SoberPunks Interview: Legendary Techno DJ Mark EG

Until recently I knew very little of Mark EG:

  1. He’s a DJ that makes ferociously POUNDING tunes
  2. He’s from Leeds (oi oi! Up the northerners! Etc…)
  3. Looks like a fucking possessed nutter behind the decks

In years gone by I’ve occasionally found myself, in various states of inebriation, staggering around dancefloors at his shows whilst dribbling into my pint. This has definitely happened in Leeds, definitely in London, and potentially at a club in Liverpool. I’m not sure why I’ve only seen him in places that start with L.

A few weeks ago a mate brought it to my attention that Mark EG, a man with a reputation for Aving it LARGE m8, was seven months sober. Having also spent a considerable amount of my adult life getting spangled at crazy shows, something inside me went ‘Ping! HolyfuckingshitJonyoushouldtotallyinterviewthisguyforyourshittyblog!’ and so I wazzed him a message, and was pleasantly surprised to find this gurning turntable anarchist to be a lovely, personable, and very well-read chap who is excited about his new sobriety, and very keen to talk about it. Result!
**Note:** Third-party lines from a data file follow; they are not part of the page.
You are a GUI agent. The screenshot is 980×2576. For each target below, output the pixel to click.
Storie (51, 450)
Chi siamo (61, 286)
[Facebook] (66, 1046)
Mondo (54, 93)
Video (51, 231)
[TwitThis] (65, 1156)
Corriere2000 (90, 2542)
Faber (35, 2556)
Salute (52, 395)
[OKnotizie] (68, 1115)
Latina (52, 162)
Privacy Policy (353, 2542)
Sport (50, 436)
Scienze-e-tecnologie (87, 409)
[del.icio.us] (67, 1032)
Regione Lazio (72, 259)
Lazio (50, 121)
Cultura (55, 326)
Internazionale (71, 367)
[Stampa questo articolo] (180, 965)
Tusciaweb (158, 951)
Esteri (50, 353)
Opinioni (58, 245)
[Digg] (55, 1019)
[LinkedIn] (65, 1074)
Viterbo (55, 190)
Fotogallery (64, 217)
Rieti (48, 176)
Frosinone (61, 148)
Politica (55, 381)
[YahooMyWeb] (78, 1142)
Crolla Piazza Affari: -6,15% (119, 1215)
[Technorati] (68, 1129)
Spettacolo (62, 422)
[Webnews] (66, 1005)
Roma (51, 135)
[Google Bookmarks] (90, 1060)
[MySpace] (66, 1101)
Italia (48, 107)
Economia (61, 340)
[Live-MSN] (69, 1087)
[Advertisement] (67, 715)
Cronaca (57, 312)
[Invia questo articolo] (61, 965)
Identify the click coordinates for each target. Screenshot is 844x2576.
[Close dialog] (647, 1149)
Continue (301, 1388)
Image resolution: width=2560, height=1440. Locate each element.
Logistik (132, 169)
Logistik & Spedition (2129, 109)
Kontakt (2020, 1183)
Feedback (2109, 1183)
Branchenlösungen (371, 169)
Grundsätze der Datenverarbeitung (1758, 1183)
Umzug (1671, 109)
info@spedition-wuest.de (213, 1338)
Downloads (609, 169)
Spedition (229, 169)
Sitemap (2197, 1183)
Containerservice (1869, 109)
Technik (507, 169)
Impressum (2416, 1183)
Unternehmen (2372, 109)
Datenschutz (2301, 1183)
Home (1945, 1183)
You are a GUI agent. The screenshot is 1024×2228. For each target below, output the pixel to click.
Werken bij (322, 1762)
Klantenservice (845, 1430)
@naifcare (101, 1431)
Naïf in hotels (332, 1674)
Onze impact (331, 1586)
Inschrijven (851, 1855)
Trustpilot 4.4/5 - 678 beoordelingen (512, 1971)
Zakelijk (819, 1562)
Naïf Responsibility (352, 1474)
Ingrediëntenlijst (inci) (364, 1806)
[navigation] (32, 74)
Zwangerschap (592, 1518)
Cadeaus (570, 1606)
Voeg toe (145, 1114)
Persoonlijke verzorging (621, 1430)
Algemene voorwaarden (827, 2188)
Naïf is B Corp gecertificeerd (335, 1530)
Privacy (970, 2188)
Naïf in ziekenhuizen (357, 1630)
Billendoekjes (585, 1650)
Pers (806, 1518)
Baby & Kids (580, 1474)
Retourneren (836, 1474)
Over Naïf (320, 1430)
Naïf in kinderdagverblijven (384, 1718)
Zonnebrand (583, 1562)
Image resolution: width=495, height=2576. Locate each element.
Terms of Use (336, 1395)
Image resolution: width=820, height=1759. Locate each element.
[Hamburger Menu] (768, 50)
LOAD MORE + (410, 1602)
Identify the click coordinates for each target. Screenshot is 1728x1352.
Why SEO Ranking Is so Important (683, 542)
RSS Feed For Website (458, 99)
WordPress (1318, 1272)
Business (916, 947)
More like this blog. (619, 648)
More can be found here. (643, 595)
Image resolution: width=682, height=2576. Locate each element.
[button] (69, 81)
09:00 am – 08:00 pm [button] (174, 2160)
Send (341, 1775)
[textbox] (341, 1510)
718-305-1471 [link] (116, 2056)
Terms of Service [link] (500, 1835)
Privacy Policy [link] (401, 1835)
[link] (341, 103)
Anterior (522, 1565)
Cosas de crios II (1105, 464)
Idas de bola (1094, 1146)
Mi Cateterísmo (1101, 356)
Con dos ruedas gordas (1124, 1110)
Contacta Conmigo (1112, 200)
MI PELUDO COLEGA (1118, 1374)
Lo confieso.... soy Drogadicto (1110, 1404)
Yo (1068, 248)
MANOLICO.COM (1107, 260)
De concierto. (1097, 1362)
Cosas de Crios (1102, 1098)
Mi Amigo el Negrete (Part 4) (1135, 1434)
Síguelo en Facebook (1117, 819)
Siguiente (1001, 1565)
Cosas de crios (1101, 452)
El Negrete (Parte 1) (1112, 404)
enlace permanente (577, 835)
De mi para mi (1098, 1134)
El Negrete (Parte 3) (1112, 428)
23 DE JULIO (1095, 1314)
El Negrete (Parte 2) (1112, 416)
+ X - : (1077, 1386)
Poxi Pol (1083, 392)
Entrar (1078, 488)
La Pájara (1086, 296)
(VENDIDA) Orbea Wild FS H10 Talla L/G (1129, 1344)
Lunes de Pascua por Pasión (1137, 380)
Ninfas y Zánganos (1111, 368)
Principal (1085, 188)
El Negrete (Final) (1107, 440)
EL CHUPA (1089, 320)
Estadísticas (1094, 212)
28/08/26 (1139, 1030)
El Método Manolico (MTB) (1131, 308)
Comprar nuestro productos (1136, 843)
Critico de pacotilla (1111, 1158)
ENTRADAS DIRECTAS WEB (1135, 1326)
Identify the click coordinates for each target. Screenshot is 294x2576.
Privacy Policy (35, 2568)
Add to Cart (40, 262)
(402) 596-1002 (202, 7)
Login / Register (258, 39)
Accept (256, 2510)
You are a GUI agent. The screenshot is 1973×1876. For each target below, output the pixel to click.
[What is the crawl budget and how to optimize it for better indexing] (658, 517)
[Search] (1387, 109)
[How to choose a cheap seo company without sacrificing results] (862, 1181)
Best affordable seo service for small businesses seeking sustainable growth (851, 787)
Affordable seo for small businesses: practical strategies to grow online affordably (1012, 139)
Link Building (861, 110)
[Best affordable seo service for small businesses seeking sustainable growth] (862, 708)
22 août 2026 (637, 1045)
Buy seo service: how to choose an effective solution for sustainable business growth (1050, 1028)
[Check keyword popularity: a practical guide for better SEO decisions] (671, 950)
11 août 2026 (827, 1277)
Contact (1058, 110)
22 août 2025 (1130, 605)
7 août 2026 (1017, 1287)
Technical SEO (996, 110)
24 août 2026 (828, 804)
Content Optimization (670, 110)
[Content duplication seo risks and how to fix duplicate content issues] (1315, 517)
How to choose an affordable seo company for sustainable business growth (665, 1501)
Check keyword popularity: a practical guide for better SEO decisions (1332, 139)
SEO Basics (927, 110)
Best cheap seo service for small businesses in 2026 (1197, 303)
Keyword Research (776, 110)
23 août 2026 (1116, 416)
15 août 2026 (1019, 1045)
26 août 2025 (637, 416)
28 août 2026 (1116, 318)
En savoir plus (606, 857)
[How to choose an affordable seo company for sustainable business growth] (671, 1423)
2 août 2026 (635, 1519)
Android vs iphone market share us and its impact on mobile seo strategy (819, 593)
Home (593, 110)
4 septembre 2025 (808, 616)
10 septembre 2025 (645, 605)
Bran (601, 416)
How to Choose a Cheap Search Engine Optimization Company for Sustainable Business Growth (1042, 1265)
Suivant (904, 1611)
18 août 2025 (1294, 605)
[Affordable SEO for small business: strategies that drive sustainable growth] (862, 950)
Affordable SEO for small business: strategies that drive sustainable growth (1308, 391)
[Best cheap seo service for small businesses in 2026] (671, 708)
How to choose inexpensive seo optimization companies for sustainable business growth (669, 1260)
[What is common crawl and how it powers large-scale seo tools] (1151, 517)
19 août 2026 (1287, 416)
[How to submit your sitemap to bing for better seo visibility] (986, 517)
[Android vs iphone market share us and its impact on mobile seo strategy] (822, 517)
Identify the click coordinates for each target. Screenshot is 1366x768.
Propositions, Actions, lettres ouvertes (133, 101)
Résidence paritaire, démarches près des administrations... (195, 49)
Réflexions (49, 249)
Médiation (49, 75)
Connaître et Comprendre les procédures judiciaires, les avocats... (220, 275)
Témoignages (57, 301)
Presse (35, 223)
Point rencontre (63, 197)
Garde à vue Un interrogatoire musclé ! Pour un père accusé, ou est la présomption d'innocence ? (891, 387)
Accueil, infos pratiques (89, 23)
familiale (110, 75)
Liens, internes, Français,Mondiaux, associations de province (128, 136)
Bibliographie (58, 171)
Cheers Mark for agreeing to chat to SoberPunks. Can you tell us a bit about yourself and your music?

So yeah, I’ve been DJing for about 25-30 years all over the world as my full time occupation and also produce music. I’ve run record labels, magazines and music stores along the way and in the last five years I’ve also started my own music school. My roots in this are early electro/acid/techno/house from the early 80’s, but I’m probably more known over the years for playing techno and hard trance. These days, I’m so open minded musically that I get inspiration from most styles of music, as long as it’s unique and interesting. To be honest I’m simply someone who managed to make a life out of a total passion and love for music. I still pinch myself some days being able to do this.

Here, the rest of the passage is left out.